__Passage__:
-- START --

MELISSA BLOCK, host:
From NPR News, this is ALL THINGS CONSIDERED. I'm Melissa Block with the second part of our series about life on the Mississippi delta. Yesterday, we heard about the hard economic times in the region. The loss of agriculture and factory jobs has left low-skilled workers struggling. Thirteen counties in the delta have double-digit unemployment rates. Today, NPR's Debbie Elliott reports on what some residents say is needed to bring the region out of poverty.
DEBBIE ELLIOTT reporting:
Finding work in Tchula, Mississippi, is nearly impossible.
Mr. CALVIN HEAD (Director, West Holmes County Community Development Organization): You can talk to 20, 30 people right now, and all of them will say there's nothing to do here, and I agree.
ELLIOTT: Calvin Head is director of the West Holmes County Community Development project housed in a squat concrete-block building along the highway.
Mr. HEAD: There are no factories. There's no industry other than agriculture, but my philosophy is: What do we do? Do we always just say there's nothing here, or do we try to do something about it? Nobody's going to say, `Bring in a factory and bring in industry here.' That's not going to happen. But I'm not a complainer. I'm not the one to just sit back and say, `Poor, poor me.' I'm saying that there are opportunities that exist that we gotta create if they don't exist.

-- END --

__Required actions__:
1. From the Mississippi delta transcript, return the passage that begins at the words "Mr. CALVIN HEAD" and stops after "and I agree.".
2. For each statement below, decide whether the Mississippi delta transcript agrees with it, answering yes or no and quoting the deciding words: (a) Thirteen counties in the delta have double-digit unemployment rates. (b) Calvin Head's project is housed in a brick building downtown. (c) Calvin Head says agriculture is the only industry in the area.
3. According to the Mississippi delta transcript, in which town is finding work described as nearly impossible?

__Material__:
-- START --

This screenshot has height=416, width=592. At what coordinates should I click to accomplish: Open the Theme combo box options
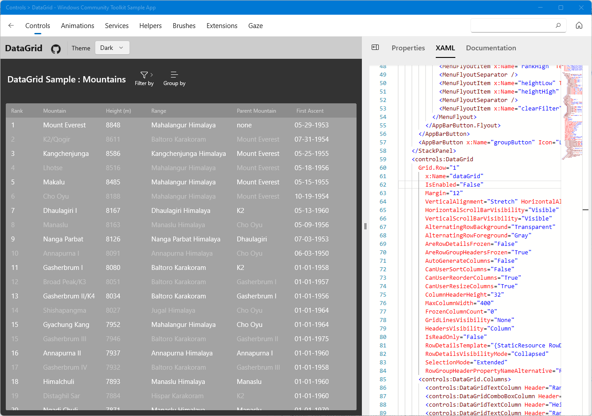click(x=112, y=48)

-- END --

__List of solutions__:
1.
Mr. CALVIN HEAD (Director, West Holmes County Community Development Organization): You can talk to 20, 30 people right now, and all of them will say there's nothing to do here, and I agree.

2.
(a) Yes: "Thirteen counties in the delta have double-digit unemployment rates."
(b) No: "housed in a squat concrete-block building along the highway."
(c) Yes: "There's no industry other than agriculture"

3. Tchula, Mississippi.